■ **HOW TO COMPLETE THIS TASK**
Pick out and copy every line below that has the word "click".

Start of DATA SUPPLIED

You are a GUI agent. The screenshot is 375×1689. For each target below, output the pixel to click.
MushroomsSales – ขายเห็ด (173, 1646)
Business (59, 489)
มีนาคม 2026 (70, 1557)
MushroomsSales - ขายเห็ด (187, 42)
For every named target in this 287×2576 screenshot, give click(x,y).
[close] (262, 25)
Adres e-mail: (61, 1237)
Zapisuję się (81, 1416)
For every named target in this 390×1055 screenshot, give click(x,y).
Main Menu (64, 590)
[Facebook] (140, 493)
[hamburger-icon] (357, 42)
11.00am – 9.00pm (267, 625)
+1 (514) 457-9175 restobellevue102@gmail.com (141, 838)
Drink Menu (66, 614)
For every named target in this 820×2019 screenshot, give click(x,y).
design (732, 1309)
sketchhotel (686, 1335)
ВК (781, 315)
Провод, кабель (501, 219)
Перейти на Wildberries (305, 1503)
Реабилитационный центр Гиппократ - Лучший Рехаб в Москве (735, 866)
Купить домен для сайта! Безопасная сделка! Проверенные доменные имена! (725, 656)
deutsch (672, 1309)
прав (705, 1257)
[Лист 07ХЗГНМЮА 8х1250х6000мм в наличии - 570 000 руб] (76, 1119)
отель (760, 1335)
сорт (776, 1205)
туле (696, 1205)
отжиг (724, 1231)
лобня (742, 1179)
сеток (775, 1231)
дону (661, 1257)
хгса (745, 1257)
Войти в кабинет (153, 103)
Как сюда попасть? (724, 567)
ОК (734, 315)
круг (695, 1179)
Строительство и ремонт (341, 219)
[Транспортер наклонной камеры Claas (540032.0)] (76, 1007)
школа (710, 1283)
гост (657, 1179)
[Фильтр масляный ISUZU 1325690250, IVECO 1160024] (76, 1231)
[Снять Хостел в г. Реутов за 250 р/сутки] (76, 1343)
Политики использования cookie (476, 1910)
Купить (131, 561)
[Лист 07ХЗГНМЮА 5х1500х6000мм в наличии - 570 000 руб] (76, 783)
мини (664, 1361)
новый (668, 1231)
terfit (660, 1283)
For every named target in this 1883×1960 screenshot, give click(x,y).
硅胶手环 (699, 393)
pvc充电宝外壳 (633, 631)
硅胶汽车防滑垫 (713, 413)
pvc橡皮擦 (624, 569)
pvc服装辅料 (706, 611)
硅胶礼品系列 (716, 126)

End of DATA SUPPLIED

■ **WRITTEN SOLUTION**
You are a GUI agent. The screenshot is 375×1689. For each target below, output the pixel to click.
For every named target in this 287×2576 screenshot, give click(x,y).
For every named target in this 390×1055 screenshot, give click(x,y).
For every named target in this 820×2019 screenshot, give click(x,y).
For every named target in this 1883×1960 screenshot, give click(x,y).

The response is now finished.